Son of Mine - Part III
New School, New You
The prelude to this is Son of Mine Part I and II.
Nightcrawler:2025 – 2012
In 2012 we moved from the medium city we lived in to a large town…. Roughly 150K people to 50K people. The city we were living in had grown by 25K people overnight with the oil field drilling and the school districts answer to serving the illegal non-English speaking population was to cut regular honors classes. They would merge the top 5-7% from each high school and put the money for the rest into hiring Spanish speaking teachers.
Moving to a smaller community had its advantages. We knew people, there were no real gangs, and the school he would go to was mostly overachievers – it was a school designed for honors, AP and AP+ classes. Seventy-five percent of all students participated in an extra-curricular activity. Fifty percent participated in more than three extracurricular activities.
It’s amazing what a new environment can do to help you re-invent yourself.
I told him the first two weeks to hit everything on the football field hard and no one will mess with you because they will fear you. He could make friends fast and did with a tight group who had grown up together but willing to let in an outsider.
Havasupai Falls – Mother’s Day 2014
For four years, he could live the life he’d wish he had in elementary and junior high.
He was a success on the football field, wrestling mat, and track. He was a success in the classroom – most of the time.
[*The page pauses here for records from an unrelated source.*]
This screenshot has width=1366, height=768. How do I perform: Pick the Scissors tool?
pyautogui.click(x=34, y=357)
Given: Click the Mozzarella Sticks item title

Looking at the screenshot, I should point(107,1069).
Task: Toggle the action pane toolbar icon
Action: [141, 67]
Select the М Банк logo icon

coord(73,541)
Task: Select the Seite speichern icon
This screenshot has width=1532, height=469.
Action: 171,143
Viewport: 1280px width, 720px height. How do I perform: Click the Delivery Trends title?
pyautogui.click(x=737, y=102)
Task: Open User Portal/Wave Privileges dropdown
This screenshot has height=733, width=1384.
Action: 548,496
He found out very quickly that college level classes were no joke. He would foster traditions with the community and became a leader in the community. He went from being the kid who wouldn’t defend himself to the kid who didn’t need to defend himself due to his confidence and leadership skills.
What you can learn as a parent:
• You can think you are doing to best job ever but every day when that child leaves home for school, they face a myriad of behaviors and betrayals you can never even imagine
• Take it seriously if your child says they are depressed or thinking of taking their life – if they can think it they can do it
• Sometimes as a parent you make sacrifices – I moved to a smaller community I did not want to move to but the school offered him what he needed and I have a transportable job
• You must feed your child’s passions because in the end only God knows his plan for that child and they need to develop and hone their gifts
His future holds engineering school with a minor in either aerospace or architecture.